Even if you did figure out a way to stick your hand in a microwave and cook it, the worst you could get would be really, really bad burns, and it would take a long time to do it, by which time (presumably) you would have responded to your pain signals and removed your hand from the microwave.
But if you stick your hand in the liquid nitrogen Freez-O-Matic[sup]R[/sup], it’s like whoosh! and your suddenly brittle fingers fall off your hand. No time for regrets.
In the april edition of an electronics magazine I used to get, they had an article on how to build a “Macrowave oven” which would supposedly do this. It was a joke, of course, and it turned out that you needed to use liquid nitrogen anyway because the (fictional) device which produced the freezeing macrowave rays was superconducting.
I’ve got this knife in the kitchen, take a finger off in less thana second methinks.
bought it in boots the other day.
the ylet me have it. not evena safety warning *
dont think their’d be a problem with CO2( ? ). well their might. but just thought i’d point out that they let some crayzee stuff in kitchens!.
a sealed unit that only works wehn its closed would be pretty safe ( microwave style )
Sorry, Anthracite, but that’s a UL that needs to be put to bed. Microwave ovens do not heat stuff from the inside-out. As you mentioned in the rest of your post, microwaves heat by exciting the water molecules in food. Since this means that water is opaque to microwaves, the energy cannot slip by the outermost water molecules to heat those at the center of your meal.
You can try this yourself. Put a frozen dinner in your microwave and heat it for half of the required time. The outside will be thawed, while the center will still be frozen.
Well, I’m sorry too, but I’m correct in what I said. You’re assuming that the outside of the substance is always opaque to the microwave. Put a bottle of water in the microwave, or a coffee cup, and see what happens. It doesn’t heat the water by heating the glass up, then transferring the heat by conduction or free convection to the water. It heats from the inside-out, and the glass heats up from the water.
The point is that in conventional heat transfer (conduction, convection, and radiation) the initial transfer of heat is through surface effects. The direct conduction of the molecules, convection of a fluid about the substance, or radiation absorbtion on the surface. The microwave induces the molecules to heat themseleves, so to speak, and thus it can heat from the inside out. Does it do the best job at this, or does it heat entirely from the inside out? No, and not only did I not say that, I didn’t imply it. I’m trying to make a distinction between stuff that is a bulk surface effect, versus something that is not.
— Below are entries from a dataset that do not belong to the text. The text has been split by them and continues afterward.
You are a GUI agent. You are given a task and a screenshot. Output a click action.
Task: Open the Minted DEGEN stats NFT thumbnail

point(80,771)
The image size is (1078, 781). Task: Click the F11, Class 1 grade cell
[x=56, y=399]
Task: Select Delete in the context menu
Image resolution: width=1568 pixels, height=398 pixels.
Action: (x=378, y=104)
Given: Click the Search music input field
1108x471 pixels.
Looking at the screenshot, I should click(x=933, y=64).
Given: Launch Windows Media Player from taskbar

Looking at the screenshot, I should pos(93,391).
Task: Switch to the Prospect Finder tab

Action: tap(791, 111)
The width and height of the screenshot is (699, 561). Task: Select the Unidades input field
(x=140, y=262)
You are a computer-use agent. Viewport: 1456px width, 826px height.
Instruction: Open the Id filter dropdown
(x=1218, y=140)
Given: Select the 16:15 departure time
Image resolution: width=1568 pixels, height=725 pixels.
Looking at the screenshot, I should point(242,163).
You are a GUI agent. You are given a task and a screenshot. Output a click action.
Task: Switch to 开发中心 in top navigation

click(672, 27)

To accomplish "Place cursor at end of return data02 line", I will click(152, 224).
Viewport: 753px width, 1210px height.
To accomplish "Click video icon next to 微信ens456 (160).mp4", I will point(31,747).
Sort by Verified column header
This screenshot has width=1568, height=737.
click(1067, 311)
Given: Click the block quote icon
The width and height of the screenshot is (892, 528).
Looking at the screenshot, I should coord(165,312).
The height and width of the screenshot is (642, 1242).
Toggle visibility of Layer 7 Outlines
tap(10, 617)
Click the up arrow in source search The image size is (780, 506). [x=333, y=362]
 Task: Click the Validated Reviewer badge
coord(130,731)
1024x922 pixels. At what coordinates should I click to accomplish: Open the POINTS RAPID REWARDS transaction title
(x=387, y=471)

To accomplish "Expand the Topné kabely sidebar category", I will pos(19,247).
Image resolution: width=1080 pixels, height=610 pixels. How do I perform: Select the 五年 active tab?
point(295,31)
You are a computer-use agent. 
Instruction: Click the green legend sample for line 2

Apparently it can be done: one year Radio Electronics magazine (or something similar) published plans to build a microwave freezer. The main modification they made was to replace the magnetron tube with a klystron tube. I don’t now if it really worked, it was the April issue after all, -but it had all the normal technical details of a regular project article such as which microwave ovens were better suited for it, etc.,. The end result was a freezer that would freeze a typical-sized glass of water solid from room temperature in about two minutes or so. - MC
That’s the joke article I was talking about. It wasn’t a klystron tube, it was asomething made-up - a “Kryostron” tube or something like that. And they also stated at the end of the article that the “macrowave oven” would have to be submerged in liquid nitrogetn in order to function.